The agents take the women to the cabin to use as hostages, but Travis throws a homemade Molotov cocktail at the NSO agents, allowing Nora and Tracey to run into the cabin. Agent Johnson fires at them, but he is stopped by his partner who balks at murdering a woman and two kids. Johnson then reveals that he is the corporation's third experiment, a genetically engineered assassin with no conscience, and shoots his partner in the head. In a tussle with Johnson, Travis is stabbed in the leg with his own knife. The dog jumps through the window and onto Johnson, allowing Travis to stab him through the neck. Johnson, unfazed by the stab wound, claims that they will die anyway before being shot to death by Nora. Armed with homemade weapons, the team readies themselves for the beast. When it arrives, Travis shoots at it and it throws the dog into the truck windshield. Travis follows it into the woods, where he finds it injured and sobbing. At first, he cannot bring himself to kill it. It then attacks him and he is forced to finish it off.

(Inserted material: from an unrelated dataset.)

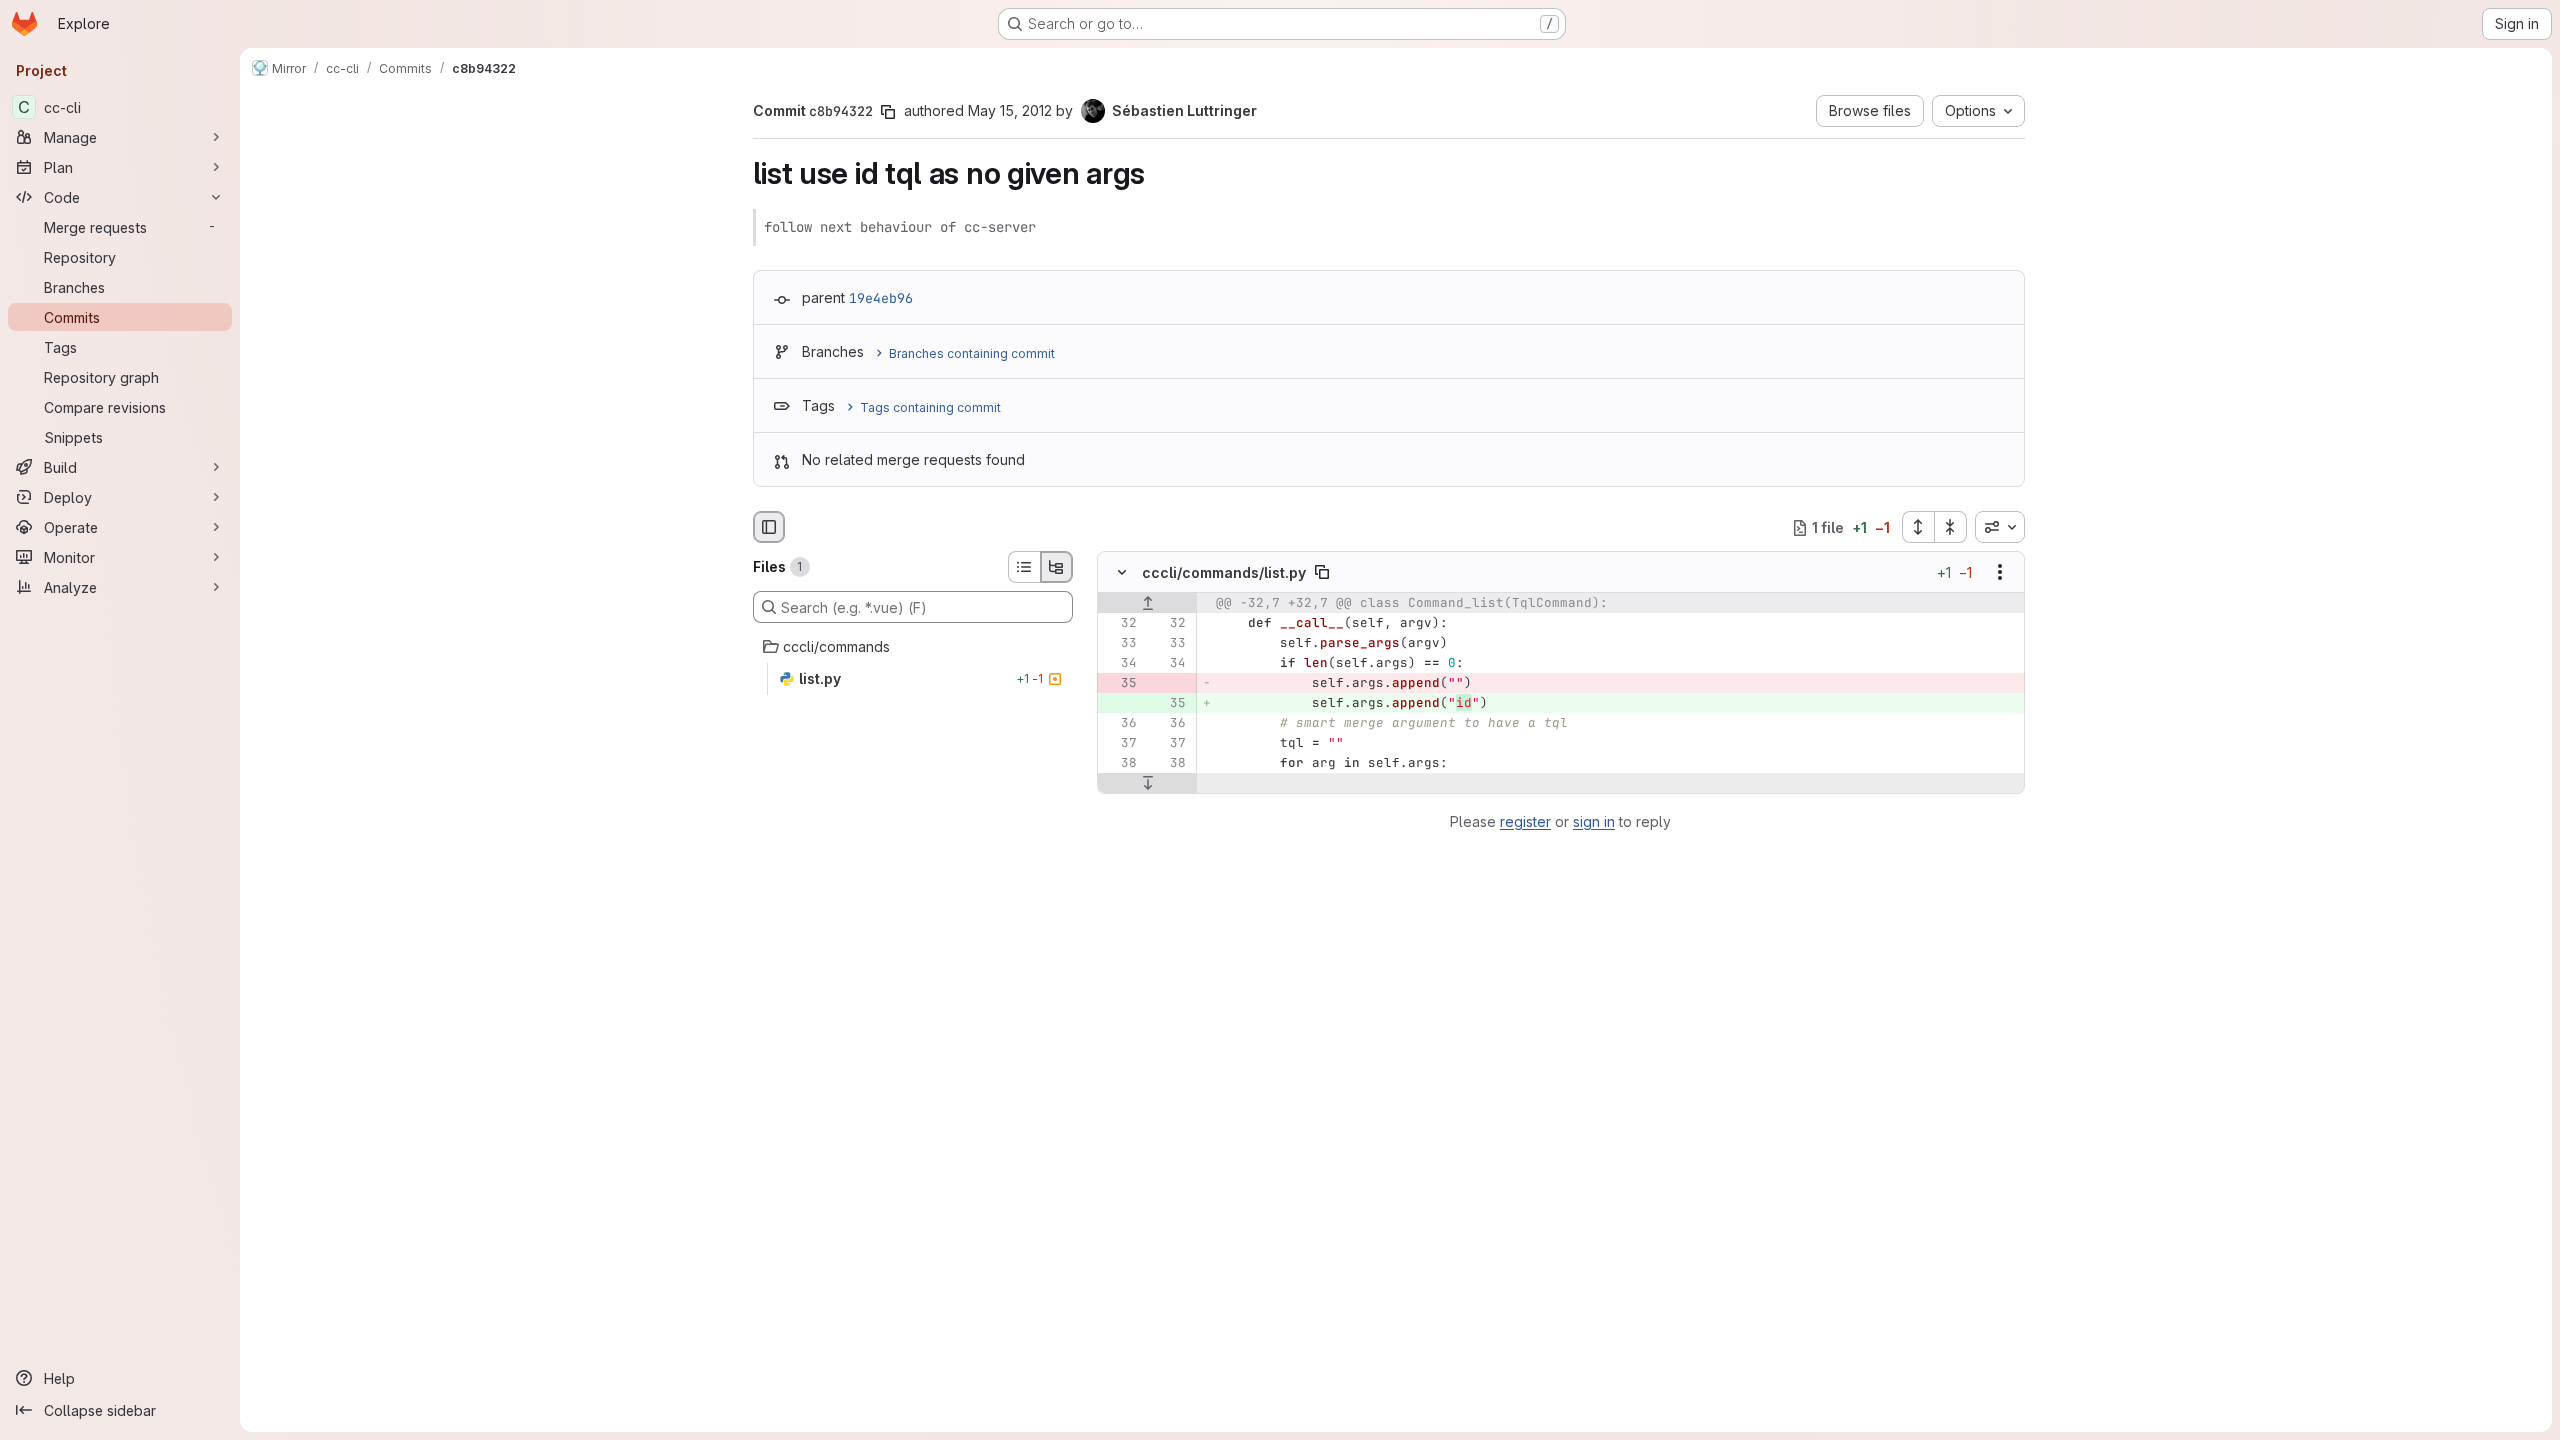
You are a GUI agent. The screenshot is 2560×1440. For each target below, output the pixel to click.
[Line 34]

Travis, Nora, Tracey and the dog regroup and leave in the beat-up truck as the farmhouse burns down.

==Cast==
- Corey Haim as Travis Cornell
- Barbara Williams as Nora Cornell
- Michael Ironside as Lemuel "Lem" Johnson
- Lala as Tracey
- Dave Wilson as Bill Keeshan
- Duncan Fraser as Sheriff Gaines
- Jason Priestley as Boy on Bike
- Don S. Davis as Veterinarian

==Production==
At the time, Watchers was the most expensive U.S. production to take advantage of Canadian Tax Shelter laws.

==Release==
===Theatrical===
The film was given a limited release in the United States by Universal Pictures in December 1988.

===Home media===
It was released on VHS and LaserDisc by International Video Entertainment in 1989.

Artisan Entertainment released the film as a double feature with Watchers 2 on DVD in 2003. The DVD was presented in full frame with no bonus features and is now out of print. Toy Robot Video, a subdivision label of Arrow Video, is scheduled to release the film on Blu-ray on October 20, 2026.

==Reception==
===Box office===
It grossed $940,173 at the U.S. box office.

===Critical response===

Critical reception for Watchers has been mostly negative. Film critic Leonard Maltin awarded the film one and a half out of a possible four stars, calling it "awful" and criticized the film's monster as being "ludicrous".

==Sequels==

Despite there being no sequel novels by Koontz, producer Roger Corman has released three sequels - Watchers II, Watchers 3 and Watchers Reborn.